Do you have a kind spirit?

Are you a kind person? Do you care about others as much or more than yourself? Are you the most important person in the room and see others as beneath your superiority? These are questions that if you are not asking yourself, maybe you should.

Everyone on this planet is different.  There are no two people exactly alike. Even identical twins are not identical in spirit and observe their selves and others differently. My question to you is not only are you a kind person, but how do we know if someone else is truly kind? You have to determine you for yourself. As far as others, there are two sure fire ways I know if someone is truly a kind individual.
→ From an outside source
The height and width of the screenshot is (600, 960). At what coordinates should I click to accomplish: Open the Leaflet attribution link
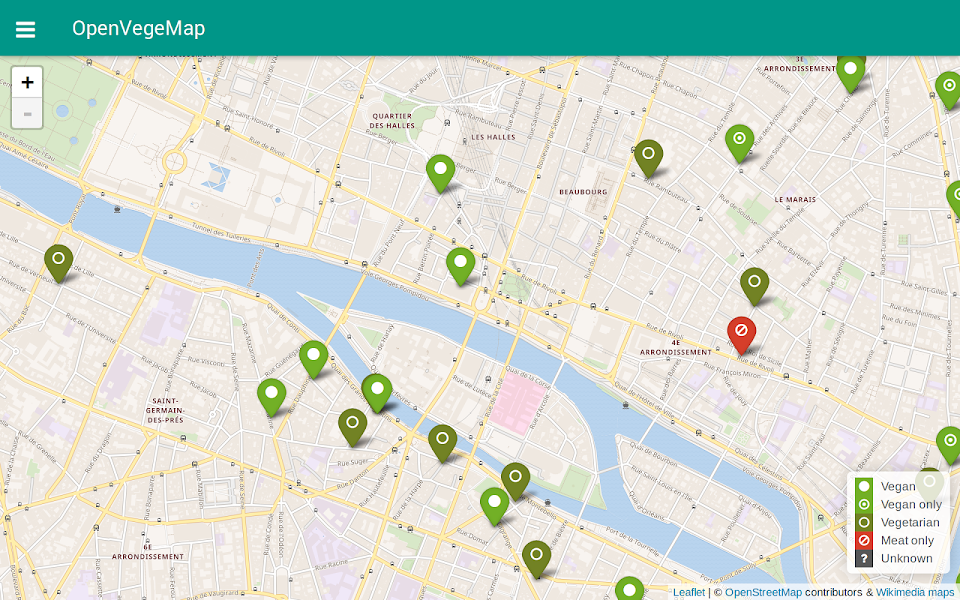(688, 592)
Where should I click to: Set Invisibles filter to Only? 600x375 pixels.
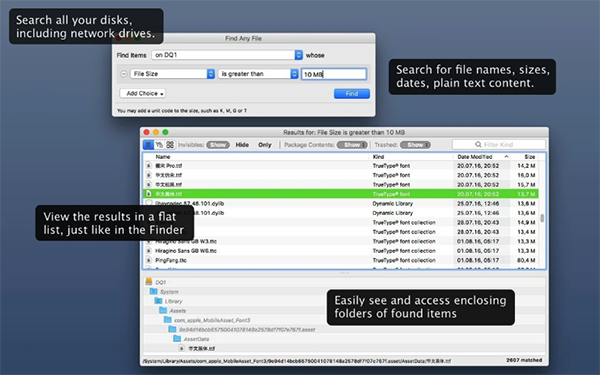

Number one is the reaction of a small child around this person. Now, I don’t mean when the child is acting shy or maybe even cautious of this other person because the child doesn’t know him or her. Most children will show both of these emotions to anyone they don’t know yet.  However, if you watch the child, you can tell a lot about this other person. A kind person will still draw the child’s curiosity. He or she may be hugged up to mom or dad’s leg, but still want to take glimpses of this new person.

If this stranger doesn’t have a kind spirit,  the child will never take another look. Instead, the little one will grip mom or dad’s leg as tight as possible, hiding their face in the parent’s leg and never even attempt to take another peek.

Small blonde child walking in back yard

How can a small child have these strong feelings at such a young age? This is because this little person has yet to be damaged by society.  You heard me right! Let’s put the child at say four years or younger, depending on when they start school. The child is still living by instinct. Once they go to school, things change. The child is forced to deal with all kinds of different people and to learn to get along and accept others no matter what. I’m not talking about race or handicaps or stuff like that because the child hasn’t been introduced to any such feelings just yet. I’m talking about kind and unkind people and trusting in both the same.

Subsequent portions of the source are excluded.